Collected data
-----

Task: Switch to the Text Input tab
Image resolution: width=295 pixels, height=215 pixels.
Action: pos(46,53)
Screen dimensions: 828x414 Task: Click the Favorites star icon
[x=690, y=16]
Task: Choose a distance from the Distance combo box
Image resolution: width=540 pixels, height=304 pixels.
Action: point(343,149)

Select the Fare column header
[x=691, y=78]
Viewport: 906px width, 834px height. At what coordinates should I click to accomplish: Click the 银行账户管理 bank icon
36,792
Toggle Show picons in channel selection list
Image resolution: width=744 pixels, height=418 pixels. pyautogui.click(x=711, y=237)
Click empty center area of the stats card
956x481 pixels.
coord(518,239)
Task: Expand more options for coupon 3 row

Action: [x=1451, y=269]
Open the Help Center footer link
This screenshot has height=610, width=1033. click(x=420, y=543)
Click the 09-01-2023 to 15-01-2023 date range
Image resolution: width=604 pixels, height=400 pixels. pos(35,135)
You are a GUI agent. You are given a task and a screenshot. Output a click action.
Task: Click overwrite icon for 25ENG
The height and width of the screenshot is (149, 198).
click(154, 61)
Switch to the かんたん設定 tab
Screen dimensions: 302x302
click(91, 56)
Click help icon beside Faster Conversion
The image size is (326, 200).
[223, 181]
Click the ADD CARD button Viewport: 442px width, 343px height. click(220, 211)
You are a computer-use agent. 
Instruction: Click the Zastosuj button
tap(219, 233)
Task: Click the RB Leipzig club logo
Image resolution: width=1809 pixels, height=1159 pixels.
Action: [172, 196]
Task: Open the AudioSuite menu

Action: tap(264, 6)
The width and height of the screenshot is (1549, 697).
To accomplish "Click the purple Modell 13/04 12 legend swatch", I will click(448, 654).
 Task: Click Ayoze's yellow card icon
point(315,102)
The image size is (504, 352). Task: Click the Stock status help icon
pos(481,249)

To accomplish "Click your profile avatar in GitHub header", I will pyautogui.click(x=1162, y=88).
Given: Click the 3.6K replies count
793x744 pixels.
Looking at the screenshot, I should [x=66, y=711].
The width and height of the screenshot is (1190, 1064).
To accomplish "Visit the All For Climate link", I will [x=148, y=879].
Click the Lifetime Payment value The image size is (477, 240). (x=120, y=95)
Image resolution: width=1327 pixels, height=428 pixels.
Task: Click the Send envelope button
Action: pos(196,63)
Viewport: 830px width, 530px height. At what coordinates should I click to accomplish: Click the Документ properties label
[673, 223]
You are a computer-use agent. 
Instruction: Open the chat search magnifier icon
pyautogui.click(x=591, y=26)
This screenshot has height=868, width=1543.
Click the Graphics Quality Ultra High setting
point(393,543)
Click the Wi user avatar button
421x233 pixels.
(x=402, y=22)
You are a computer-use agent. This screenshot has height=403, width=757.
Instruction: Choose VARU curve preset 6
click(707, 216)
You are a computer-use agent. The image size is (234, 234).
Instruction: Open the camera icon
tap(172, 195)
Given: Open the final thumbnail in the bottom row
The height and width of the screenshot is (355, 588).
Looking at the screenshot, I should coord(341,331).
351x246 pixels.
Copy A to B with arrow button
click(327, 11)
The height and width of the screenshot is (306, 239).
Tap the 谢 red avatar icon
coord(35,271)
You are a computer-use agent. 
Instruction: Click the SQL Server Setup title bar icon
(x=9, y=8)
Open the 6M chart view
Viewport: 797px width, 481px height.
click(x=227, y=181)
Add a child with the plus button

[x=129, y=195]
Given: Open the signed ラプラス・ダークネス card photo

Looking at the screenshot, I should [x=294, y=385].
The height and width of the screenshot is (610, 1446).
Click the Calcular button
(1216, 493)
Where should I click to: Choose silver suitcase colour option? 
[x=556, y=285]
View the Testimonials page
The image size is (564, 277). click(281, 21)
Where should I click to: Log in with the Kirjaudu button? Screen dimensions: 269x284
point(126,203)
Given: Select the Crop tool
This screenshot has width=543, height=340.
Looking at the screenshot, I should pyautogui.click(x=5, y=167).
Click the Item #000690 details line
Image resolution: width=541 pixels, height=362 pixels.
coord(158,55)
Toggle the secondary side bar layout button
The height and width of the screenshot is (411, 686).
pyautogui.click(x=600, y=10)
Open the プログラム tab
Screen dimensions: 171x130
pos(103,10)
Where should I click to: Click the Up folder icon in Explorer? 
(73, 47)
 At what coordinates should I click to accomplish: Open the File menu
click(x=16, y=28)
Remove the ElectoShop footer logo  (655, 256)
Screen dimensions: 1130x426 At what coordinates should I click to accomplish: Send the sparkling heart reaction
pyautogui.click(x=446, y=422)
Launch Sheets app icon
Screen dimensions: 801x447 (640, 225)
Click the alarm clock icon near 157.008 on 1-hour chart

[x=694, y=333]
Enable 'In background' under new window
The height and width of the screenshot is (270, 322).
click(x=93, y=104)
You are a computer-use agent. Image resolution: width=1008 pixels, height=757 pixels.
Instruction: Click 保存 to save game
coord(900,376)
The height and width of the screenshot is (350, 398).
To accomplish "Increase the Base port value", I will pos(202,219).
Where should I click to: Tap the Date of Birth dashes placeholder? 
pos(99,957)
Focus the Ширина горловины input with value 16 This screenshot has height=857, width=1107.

-----

Each entry above is to be quoted exactly.

RESULT FOR THIS TASK
Task: Switch to the Text Input tab
Image resolution: width=295 pixels, height=215 pixels.
Action: pos(46,53)
Screen dimensions: 828x414 Task: Click the Favorites star icon
[x=690, y=16]
Task: Choose a distance from the Distance combo box
Image resolution: width=540 pixels, height=304 pixels.
Action: point(343,149)

Select the Fare column header
[x=691, y=78]
Viewport: 906px width, 834px height. At what coordinates should I click to accomplish: Click the 银行账户管理 bank icon
36,792
Toggle Show picons in channel selection list
Image resolution: width=744 pixels, height=418 pixels. pyautogui.click(x=711, y=237)
Click empty center area of the stats card
956x481 pixels.
coord(518,239)
Task: Expand more options for coupon 3 row

Action: [x=1451, y=269]
Open the Help Center footer link
This screenshot has height=610, width=1033. click(x=420, y=543)
Click the 09-01-2023 to 15-01-2023 date range
Image resolution: width=604 pixels, height=400 pixels. pos(35,135)
You are a GUI agent. You are given a task and a screenshot. Output a click action.
Task: Click overwrite icon for 25ENG
The height and width of the screenshot is (149, 198).
click(154, 61)
Switch to the かんたん設定 tab
Screen dimensions: 302x302
click(91, 56)
Click help icon beside Faster Conversion
The image size is (326, 200).
[223, 181]
Click the ADD CARD button Viewport: 442px width, 343px height. click(220, 211)
You are a computer-use agent. 
Instruction: Click the Zastosuj button
tap(219, 233)
Task: Click the RB Leipzig club logo
Image resolution: width=1809 pixels, height=1159 pixels.
Action: [172, 196]
Task: Open the AudioSuite menu

Action: tap(264, 6)
The width and height of the screenshot is (1549, 697).
To accomplish "Click the purple Modell 13/04 12 legend swatch", I will click(448, 654).
 Task: Click Ayoze's yellow card icon
point(315,102)
The image size is (504, 352). Task: Click the Stock status help icon
pos(481,249)

To accomplish "Click your profile avatar in GitHub header", I will pyautogui.click(x=1162, y=88).
Given: Click the 3.6K replies count
793x744 pixels.
Looking at the screenshot, I should [x=66, y=711].
The width and height of the screenshot is (1190, 1064).
To accomplish "Visit the All For Climate link", I will [x=148, y=879].
Click the Lifetime Payment value The image size is (477, 240). (x=120, y=95)
Image resolution: width=1327 pixels, height=428 pixels.
Task: Click the Send envelope button
Action: pos(196,63)
Viewport: 830px width, 530px height. At what coordinates should I click to accomplish: Click the Документ properties label
[673, 223]
You are a computer-use agent. 
Instruction: Open the chat search magnifier icon
pyautogui.click(x=591, y=26)
This screenshot has height=868, width=1543.
Click the Graphics Quality Ultra High setting
point(393,543)
Click the Wi user avatar button
421x233 pixels.
(x=402, y=22)
You are a computer-use agent. This screenshot has height=403, width=757.
Instruction: Choose VARU curve preset 6
click(707, 216)
You are a computer-use agent. The image size is (234, 234).
Instruction: Open the camera icon
tap(172, 195)
Given: Open the final thumbnail in the bottom row
The height and width of the screenshot is (355, 588).
Looking at the screenshot, I should coord(341,331).
351x246 pixels.
Copy A to B with arrow button
click(327, 11)
The height and width of the screenshot is (306, 239).
Tap the 谢 red avatar icon
coord(35,271)
You are a computer-use agent. 
Instruction: Click the SQL Server Setup title bar icon
(x=9, y=8)
Open the 6M chart view
Viewport: 797px width, 481px height.
click(x=227, y=181)
Add a child with the plus button

[x=129, y=195]
Given: Open the signed ラプラス・ダークネス card photo

Looking at the screenshot, I should [x=294, y=385].
The height and width of the screenshot is (610, 1446).
Click the Calcular button
(1216, 493)
Where should I click to: Choose silver suitcase colour option? 
[x=556, y=285]
View the Testimonials page
The image size is (564, 277). click(281, 21)
Where should I click to: Log in with the Kirjaudu button? Screen dimensions: 269x284
point(126,203)
Given: Select the Crop tool
This screenshot has width=543, height=340.
Looking at the screenshot, I should pyautogui.click(x=5, y=167).
Click the Item #000690 details line
Image resolution: width=541 pixels, height=362 pixels.
coord(158,55)
Toggle the secondary side bar layout button
The height and width of the screenshot is (411, 686).
pyautogui.click(x=600, y=10)
Open the プログラム tab
Screen dimensions: 171x130
pos(103,10)
Where should I click to: Click the Up folder icon in Explorer? 
(73, 47)
 At what coordinates should I click to accomplish: Open the File menu
click(x=16, y=28)
Remove the ElectoShop footer logo  (655, 256)
Screen dimensions: 1130x426 At what coordinates should I click to accomplish: Send the sparkling heart reaction
pyautogui.click(x=446, y=422)
Launch Sheets app icon
Screen dimensions: 801x447 (640, 225)
Click the alarm clock icon near 157.008 on 1-hour chart

[x=694, y=333]
Enable 'In background' under new window
The height and width of the screenshot is (270, 322).
click(x=93, y=104)
You are a computer-use agent. Image resolution: width=1008 pixels, height=757 pixels.
Instruction: Click 保存 to save game
coord(900,376)
The height and width of the screenshot is (350, 398).
To accomplish "Increase the Base port value", I will pos(202,219).
Where should I click to: Tap the Date of Birth dashes placeholder? 
pos(99,957)
Focus the Ширина горловины input with value 16 This screenshot has height=857, width=1107.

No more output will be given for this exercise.